* **DATA EXCERPTS**
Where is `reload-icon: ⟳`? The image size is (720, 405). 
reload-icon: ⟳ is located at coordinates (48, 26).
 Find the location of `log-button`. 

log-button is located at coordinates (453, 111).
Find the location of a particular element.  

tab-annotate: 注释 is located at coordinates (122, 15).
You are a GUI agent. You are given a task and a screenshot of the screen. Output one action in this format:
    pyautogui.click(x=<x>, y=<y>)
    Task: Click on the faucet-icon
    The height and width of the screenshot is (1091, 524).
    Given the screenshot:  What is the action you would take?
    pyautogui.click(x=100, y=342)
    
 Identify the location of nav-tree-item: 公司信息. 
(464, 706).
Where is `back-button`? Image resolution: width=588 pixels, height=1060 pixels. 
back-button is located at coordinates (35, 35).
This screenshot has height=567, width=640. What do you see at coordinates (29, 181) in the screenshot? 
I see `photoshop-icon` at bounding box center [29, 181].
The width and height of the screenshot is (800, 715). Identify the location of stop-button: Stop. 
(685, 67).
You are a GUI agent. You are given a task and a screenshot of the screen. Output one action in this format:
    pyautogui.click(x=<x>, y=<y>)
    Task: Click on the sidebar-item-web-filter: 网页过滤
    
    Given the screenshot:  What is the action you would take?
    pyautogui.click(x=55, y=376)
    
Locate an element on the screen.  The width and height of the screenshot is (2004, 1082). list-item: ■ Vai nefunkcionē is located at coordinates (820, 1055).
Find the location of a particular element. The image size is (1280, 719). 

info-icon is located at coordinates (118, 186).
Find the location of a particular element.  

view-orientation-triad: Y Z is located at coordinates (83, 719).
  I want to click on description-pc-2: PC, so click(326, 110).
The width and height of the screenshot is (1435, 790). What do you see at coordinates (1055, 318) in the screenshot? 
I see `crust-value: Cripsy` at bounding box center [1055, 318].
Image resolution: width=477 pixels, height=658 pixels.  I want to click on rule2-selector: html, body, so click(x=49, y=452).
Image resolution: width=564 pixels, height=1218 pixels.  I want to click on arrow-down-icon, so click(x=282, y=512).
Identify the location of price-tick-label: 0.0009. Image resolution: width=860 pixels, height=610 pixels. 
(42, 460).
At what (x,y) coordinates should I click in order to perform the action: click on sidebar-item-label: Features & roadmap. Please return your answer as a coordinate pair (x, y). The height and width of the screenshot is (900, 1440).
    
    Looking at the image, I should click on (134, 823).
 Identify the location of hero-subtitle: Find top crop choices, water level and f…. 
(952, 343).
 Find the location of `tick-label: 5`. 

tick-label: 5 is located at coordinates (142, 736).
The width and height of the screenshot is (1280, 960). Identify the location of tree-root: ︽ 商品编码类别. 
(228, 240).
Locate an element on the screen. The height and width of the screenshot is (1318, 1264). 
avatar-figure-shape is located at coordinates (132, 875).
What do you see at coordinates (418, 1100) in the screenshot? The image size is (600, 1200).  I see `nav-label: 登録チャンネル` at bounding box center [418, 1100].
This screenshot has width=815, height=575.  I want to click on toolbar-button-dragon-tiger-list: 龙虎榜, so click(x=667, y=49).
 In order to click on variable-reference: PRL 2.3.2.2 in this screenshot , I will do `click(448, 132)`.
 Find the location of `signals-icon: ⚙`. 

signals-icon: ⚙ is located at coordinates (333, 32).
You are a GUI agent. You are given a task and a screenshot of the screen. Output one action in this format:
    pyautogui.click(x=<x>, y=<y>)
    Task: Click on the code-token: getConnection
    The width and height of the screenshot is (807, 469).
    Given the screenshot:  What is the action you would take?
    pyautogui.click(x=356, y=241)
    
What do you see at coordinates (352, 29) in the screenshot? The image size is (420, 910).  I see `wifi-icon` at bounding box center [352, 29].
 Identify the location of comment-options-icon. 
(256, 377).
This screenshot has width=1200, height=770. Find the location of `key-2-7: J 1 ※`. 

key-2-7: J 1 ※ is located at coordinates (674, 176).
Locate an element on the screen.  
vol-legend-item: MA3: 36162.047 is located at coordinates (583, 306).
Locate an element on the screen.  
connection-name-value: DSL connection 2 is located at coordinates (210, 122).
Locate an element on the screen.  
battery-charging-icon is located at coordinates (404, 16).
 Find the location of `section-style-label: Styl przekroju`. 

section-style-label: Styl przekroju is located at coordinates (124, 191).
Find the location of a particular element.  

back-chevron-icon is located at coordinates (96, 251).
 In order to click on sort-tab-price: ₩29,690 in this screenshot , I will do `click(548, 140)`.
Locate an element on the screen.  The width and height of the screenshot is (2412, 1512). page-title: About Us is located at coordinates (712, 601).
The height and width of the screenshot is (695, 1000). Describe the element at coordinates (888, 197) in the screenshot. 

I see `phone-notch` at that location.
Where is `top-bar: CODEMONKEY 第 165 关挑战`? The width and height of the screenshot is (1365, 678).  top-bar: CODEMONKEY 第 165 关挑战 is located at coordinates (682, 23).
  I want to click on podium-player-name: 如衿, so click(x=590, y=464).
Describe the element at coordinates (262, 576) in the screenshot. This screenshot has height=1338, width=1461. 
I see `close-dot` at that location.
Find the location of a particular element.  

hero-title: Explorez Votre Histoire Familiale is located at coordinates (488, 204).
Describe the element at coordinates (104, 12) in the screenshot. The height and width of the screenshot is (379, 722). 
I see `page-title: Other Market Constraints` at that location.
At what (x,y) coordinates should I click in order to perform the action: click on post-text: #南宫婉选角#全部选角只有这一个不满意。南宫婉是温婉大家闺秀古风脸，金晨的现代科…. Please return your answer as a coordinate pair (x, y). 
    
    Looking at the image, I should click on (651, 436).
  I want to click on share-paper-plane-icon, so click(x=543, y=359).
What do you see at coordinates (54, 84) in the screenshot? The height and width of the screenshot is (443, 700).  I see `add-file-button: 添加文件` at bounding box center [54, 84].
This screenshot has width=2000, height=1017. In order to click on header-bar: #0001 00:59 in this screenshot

* **TASK BRIEF**
Copy the lines word for word, starting at the line that contains "The width and height of the screenshot is (1435, 790)." and ending after the line that contains "avatar-figure-shape is located".

* **SOLUTION TO THE PROBLEM**
The width and height of the screenshot is (1435, 790). What do you see at coordinates (1055, 318) in the screenshot? 
I see `crust-value: Cripsy` at bounding box center [1055, 318].
Image resolution: width=477 pixels, height=658 pixels.  I want to click on rule2-selector: html, body, so click(x=49, y=452).
Image resolution: width=564 pixels, height=1218 pixels.  I want to click on arrow-down-icon, so click(x=282, y=512).
Identify the location of price-tick-label: 0.0009. Image resolution: width=860 pixels, height=610 pixels. 
(42, 460).
At what (x,y) coordinates should I click in order to perform the action: click on sidebar-item-label: Features & roadmap. Please return your answer as a coordinate pair (x, y). The height and width of the screenshot is (900, 1440).
    
    Looking at the image, I should click on (134, 823).
 Identify the location of hero-subtitle: Find top crop choices, water level and f…. 
(952, 343).
 Find the location of `tick-label: 5`. 

tick-label: 5 is located at coordinates (142, 736).
The width and height of the screenshot is (1280, 960). Identify the location of tree-root: ︽ 商品编码类别. 
(228, 240).
Locate an element on the screen. The height and width of the screenshot is (1318, 1264). 
avatar-figure-shape is located at coordinates (132, 875).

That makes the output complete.